Systemic risk from overlapping portfolios: A multi-objective optimization framework
提出了一个多目标投资组合优化框架,同时考虑重叠投资组合导致的系统性风险和个体风险,并利用进化搜索算法解决非凸性问题。基于欧洲银行管理局主权风险暴露数据的实证分析发现,最小化系统性风险会导致高度集中且多样化的投资组合,而个体风险最优配置则呈现高分散性和同质性。帕累托前沿揭示了两种风险之间的权衡,且对系统性风险的微小偏好就会使最优组合显著偏离实际观察到的组合,表明实际投资组合结构可能存在低效。
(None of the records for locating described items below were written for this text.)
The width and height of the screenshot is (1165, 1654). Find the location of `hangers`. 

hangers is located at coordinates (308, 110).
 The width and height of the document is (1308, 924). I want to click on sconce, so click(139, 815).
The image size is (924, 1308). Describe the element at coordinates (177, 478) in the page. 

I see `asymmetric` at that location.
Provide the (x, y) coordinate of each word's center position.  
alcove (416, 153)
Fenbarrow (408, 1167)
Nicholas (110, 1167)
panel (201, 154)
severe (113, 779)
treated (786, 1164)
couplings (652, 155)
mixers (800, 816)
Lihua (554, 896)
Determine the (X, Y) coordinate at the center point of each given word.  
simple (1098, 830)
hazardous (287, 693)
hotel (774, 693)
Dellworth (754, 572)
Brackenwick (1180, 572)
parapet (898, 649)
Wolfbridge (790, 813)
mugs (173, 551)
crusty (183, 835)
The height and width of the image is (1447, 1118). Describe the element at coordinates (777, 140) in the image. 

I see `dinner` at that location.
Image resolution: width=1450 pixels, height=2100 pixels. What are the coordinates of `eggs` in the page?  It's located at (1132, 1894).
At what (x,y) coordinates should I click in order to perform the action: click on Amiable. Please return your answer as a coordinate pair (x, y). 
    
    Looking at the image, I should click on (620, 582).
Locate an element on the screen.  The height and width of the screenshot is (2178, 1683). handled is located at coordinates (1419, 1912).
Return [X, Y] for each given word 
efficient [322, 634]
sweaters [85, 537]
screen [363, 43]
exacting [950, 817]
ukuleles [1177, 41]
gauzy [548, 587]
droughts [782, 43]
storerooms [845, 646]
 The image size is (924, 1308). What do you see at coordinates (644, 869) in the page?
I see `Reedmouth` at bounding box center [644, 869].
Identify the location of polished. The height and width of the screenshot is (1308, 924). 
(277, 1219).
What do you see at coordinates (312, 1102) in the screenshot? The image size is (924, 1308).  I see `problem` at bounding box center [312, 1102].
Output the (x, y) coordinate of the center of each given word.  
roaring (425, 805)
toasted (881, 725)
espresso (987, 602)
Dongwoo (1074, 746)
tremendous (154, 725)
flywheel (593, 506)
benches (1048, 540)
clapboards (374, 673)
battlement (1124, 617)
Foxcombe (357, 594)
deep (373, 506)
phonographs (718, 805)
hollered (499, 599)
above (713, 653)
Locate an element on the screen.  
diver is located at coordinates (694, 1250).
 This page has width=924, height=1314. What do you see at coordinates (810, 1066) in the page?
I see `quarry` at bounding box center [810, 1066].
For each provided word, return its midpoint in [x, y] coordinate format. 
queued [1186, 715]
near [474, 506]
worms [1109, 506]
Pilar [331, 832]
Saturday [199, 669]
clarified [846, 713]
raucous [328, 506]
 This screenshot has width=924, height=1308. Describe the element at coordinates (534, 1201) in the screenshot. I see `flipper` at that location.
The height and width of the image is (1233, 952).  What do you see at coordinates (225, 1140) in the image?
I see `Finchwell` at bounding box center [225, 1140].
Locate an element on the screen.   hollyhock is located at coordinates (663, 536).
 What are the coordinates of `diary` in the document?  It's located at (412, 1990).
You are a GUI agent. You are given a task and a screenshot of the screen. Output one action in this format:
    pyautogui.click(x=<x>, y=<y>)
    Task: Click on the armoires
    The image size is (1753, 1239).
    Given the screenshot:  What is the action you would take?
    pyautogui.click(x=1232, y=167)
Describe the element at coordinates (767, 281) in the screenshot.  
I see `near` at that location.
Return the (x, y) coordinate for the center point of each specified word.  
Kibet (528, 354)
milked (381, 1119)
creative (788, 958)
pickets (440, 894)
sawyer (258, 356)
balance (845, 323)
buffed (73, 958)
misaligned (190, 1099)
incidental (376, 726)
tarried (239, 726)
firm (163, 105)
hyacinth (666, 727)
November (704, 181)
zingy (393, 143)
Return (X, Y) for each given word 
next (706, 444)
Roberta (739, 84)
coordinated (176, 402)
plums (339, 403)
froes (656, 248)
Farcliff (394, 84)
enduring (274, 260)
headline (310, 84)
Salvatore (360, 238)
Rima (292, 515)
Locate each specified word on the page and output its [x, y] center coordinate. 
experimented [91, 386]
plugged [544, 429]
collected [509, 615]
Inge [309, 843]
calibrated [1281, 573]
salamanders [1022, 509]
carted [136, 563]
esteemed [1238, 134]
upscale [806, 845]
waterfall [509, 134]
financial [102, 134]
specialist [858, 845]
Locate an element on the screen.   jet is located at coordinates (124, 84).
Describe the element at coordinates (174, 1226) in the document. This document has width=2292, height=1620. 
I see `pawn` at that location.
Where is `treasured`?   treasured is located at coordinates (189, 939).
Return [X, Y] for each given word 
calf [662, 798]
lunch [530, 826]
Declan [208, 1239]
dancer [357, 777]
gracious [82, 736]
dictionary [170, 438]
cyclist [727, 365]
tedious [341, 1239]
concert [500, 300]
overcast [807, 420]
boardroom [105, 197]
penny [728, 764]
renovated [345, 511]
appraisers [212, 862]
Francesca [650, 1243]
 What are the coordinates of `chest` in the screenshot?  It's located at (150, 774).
We present a multi-objective portfolio optimization framework that accounts for both systemic risk arising from overlapping portfolios and individual risk. To address non-convexity in the objective function, we introduce an Evolutionary Search algorithm that enables efficient exploration of the solution space. Applying our framework to EBA data on sovereign exposures, we find that minimizing systemic risk results in highly concentrated and diverse portfolios, adding empirical evidence to a growing literature on the ambiguous effects of diversification on systemic risk. In contrast, individual risk optimal allocations exhibit high portfolio diversification and homogeneity. By characterizing a set of Pareto frontiers, we identify a trade-off between the two risk components. Even a small preference for minimizing systemic risk leads to optimal portfolios on the frontier that differ significantly from the observed ones, suggesting potential inefficiencies in actual portfolio structures. • We propose a portfolio optimization framework balancing systemic and individual risk. • We develop a heuristic algorithm to address non-convexities in the problem. • We show that optimizing systemic risk generates concentrated portfolios. • Pareto frontiers reveal a trade-off between individual and systemic risk. • Our empirical application suggests inefficiencies in EU banks’ sovereign portfolios.